> **WHAT THE TASK ASKS**: Number of lines below with the word "computer": give it and nothing more.

THE RECORDS Start Marker

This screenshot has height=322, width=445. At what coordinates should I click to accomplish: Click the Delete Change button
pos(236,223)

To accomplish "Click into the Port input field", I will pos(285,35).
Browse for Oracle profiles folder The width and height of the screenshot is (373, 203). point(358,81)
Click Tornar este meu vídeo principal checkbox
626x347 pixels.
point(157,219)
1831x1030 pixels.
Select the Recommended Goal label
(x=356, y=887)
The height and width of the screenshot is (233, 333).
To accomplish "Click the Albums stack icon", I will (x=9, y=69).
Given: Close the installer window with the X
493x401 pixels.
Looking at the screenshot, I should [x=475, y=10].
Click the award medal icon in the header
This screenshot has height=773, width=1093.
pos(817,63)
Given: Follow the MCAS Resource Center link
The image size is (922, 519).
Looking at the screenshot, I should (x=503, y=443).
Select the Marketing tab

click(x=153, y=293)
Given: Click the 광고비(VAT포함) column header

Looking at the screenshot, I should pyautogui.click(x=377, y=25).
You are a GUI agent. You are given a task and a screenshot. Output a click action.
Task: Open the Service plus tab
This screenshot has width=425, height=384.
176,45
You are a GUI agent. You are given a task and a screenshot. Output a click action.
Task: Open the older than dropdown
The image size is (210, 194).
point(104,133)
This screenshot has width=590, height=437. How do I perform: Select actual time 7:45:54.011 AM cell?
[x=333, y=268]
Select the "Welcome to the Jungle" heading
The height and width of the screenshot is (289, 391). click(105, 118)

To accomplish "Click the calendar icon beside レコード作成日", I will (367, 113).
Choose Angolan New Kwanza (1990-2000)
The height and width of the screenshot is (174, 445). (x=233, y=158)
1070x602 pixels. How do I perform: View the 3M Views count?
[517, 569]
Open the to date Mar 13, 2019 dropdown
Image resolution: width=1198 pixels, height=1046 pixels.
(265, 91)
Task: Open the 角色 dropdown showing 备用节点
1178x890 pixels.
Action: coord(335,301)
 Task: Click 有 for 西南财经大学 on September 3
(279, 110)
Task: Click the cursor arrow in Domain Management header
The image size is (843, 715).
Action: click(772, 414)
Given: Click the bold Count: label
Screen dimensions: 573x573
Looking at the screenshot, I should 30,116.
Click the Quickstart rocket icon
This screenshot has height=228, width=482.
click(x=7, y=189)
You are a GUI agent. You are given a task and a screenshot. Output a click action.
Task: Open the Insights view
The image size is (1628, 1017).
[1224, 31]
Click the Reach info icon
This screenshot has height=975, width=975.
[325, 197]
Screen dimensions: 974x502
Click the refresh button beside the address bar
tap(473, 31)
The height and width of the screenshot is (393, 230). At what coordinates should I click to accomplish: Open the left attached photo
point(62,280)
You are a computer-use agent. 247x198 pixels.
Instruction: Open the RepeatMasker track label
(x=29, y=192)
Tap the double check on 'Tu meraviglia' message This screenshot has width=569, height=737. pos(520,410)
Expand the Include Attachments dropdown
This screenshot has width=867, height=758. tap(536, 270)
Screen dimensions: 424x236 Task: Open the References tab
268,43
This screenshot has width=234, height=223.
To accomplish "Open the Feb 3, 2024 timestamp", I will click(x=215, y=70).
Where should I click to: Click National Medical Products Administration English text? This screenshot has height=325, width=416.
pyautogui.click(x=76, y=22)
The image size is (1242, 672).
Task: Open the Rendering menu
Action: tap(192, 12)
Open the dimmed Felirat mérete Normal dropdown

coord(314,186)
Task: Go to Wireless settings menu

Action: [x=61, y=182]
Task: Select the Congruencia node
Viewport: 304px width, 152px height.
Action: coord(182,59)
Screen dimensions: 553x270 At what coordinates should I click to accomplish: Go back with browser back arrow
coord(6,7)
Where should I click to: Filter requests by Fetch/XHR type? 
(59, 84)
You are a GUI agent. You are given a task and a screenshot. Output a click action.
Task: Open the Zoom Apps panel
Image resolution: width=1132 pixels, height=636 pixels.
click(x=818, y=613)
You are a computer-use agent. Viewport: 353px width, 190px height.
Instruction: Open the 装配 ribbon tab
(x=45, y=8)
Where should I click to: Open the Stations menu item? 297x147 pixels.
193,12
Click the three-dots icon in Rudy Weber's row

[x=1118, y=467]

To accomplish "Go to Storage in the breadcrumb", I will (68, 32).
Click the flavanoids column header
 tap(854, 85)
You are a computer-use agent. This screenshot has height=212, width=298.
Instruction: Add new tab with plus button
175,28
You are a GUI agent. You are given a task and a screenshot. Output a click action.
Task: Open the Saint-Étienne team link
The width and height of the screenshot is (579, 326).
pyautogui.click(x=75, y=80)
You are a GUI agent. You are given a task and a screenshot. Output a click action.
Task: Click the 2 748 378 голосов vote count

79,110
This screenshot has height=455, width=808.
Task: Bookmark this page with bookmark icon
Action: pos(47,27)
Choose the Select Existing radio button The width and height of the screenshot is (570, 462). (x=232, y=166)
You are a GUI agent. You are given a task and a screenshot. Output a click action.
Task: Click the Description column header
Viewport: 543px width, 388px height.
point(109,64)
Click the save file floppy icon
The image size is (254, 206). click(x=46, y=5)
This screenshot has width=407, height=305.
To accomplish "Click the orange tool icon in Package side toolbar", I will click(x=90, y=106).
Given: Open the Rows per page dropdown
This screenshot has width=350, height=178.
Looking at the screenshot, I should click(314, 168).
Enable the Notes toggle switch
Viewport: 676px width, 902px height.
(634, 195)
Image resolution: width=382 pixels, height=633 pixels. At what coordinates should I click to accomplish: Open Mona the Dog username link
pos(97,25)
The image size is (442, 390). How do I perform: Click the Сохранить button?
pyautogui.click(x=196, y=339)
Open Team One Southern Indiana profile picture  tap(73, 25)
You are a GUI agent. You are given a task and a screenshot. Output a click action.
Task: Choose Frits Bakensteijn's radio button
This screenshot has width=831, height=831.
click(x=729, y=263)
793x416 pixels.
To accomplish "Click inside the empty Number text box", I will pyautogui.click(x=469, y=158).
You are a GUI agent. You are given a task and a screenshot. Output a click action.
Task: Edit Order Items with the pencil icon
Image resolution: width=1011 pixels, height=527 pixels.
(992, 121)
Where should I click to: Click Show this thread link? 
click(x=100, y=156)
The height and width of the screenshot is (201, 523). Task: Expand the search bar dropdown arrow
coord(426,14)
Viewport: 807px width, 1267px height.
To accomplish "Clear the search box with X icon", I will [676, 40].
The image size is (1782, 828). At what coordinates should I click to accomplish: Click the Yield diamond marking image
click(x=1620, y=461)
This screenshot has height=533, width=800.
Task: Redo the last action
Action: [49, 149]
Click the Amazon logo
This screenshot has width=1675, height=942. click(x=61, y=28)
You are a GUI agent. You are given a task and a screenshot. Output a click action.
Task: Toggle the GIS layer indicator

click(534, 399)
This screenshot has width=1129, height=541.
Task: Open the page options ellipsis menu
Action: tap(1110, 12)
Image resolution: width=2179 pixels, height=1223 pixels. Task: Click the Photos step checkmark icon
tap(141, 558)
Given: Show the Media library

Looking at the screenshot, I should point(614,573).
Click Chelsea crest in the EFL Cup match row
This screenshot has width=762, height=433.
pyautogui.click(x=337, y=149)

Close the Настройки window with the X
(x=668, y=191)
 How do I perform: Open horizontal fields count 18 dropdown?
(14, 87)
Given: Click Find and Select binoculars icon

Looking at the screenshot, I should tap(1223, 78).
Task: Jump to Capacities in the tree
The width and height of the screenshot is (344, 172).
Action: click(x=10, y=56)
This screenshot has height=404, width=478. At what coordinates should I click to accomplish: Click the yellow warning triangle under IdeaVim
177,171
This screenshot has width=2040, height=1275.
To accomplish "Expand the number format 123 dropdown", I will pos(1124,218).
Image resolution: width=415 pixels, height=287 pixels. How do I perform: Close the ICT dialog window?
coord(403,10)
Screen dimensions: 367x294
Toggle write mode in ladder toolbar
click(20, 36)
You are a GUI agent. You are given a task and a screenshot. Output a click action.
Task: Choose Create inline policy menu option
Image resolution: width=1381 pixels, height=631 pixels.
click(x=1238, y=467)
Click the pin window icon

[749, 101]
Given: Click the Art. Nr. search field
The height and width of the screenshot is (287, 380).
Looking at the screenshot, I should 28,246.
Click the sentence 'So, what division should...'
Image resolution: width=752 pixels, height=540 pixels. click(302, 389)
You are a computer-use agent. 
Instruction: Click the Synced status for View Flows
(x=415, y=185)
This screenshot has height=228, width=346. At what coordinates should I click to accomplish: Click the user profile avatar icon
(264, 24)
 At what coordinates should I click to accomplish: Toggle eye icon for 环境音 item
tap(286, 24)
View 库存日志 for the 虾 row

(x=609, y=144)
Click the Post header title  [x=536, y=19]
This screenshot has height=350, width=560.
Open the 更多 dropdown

THE RECORDS End Marker

> **RESPONSE BELOW**: 4